◆ **Problem description**: Copy out each line below in which the string "computer" appears.

[Stored data]
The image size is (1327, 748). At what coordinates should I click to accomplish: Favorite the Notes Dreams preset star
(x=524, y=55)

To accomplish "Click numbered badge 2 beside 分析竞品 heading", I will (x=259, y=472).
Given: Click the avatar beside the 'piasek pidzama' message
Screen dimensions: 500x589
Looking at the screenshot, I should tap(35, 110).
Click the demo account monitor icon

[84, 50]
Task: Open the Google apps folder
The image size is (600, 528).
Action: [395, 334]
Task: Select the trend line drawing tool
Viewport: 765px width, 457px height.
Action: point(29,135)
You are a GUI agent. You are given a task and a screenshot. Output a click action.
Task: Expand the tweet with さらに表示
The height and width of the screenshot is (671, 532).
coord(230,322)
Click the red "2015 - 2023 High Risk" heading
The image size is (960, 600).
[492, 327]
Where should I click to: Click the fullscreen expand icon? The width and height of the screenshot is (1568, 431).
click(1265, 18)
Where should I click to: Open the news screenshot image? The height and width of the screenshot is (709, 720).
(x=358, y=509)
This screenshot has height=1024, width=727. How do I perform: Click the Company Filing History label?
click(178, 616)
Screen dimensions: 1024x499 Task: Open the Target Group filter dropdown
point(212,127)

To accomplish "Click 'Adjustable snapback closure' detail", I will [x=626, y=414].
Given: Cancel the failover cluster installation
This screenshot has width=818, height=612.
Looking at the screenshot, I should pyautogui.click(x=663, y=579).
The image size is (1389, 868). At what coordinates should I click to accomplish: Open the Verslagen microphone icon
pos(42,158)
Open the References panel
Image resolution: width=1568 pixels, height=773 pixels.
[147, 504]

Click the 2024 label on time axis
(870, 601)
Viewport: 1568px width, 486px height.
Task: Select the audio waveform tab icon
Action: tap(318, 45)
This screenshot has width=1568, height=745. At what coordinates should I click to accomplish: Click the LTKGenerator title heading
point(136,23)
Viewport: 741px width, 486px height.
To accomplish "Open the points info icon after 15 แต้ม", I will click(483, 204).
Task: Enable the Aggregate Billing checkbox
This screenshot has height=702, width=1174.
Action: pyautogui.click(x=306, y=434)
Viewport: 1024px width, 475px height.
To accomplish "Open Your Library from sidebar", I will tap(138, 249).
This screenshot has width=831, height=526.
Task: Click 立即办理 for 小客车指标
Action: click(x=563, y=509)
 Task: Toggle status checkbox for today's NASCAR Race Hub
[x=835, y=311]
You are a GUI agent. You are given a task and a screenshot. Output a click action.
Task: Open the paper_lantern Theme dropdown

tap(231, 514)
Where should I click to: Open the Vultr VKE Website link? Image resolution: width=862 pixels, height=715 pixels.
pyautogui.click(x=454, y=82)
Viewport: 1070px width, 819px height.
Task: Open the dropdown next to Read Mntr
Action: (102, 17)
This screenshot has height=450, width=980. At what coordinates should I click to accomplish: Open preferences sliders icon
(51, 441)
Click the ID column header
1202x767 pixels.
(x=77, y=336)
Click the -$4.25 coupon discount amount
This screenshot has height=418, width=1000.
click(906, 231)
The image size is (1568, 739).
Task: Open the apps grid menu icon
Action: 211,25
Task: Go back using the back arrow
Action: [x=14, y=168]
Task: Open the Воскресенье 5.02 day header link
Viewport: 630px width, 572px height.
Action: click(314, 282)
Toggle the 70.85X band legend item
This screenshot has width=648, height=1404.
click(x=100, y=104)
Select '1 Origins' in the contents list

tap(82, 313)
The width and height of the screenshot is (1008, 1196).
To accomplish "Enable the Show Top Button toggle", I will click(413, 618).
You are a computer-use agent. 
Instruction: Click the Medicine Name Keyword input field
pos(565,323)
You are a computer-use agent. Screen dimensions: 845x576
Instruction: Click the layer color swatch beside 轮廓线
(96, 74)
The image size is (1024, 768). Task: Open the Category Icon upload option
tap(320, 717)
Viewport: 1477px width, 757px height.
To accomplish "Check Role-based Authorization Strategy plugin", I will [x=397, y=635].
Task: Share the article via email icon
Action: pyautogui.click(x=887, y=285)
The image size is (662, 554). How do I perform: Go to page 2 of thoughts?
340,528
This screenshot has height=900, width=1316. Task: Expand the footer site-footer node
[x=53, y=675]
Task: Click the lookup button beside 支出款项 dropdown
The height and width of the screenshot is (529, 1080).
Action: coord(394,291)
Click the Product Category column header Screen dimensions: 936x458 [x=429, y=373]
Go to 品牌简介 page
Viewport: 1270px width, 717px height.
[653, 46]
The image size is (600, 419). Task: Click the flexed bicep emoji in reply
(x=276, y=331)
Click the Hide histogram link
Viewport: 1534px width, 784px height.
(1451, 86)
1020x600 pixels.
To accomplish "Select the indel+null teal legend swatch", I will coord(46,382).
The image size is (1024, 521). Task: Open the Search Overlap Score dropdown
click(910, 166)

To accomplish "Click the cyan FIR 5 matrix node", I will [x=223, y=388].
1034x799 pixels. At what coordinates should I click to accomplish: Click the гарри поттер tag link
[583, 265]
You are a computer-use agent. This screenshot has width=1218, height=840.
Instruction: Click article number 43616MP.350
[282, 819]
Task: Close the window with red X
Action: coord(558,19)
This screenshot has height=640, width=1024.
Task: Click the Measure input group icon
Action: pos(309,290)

◆ **Answer box**:
You are a computer-use agent. 
You are a computer-use agent. Screen dimensions: 845x576
You are a computer-use agent. This screenshot has width=1218, height=840.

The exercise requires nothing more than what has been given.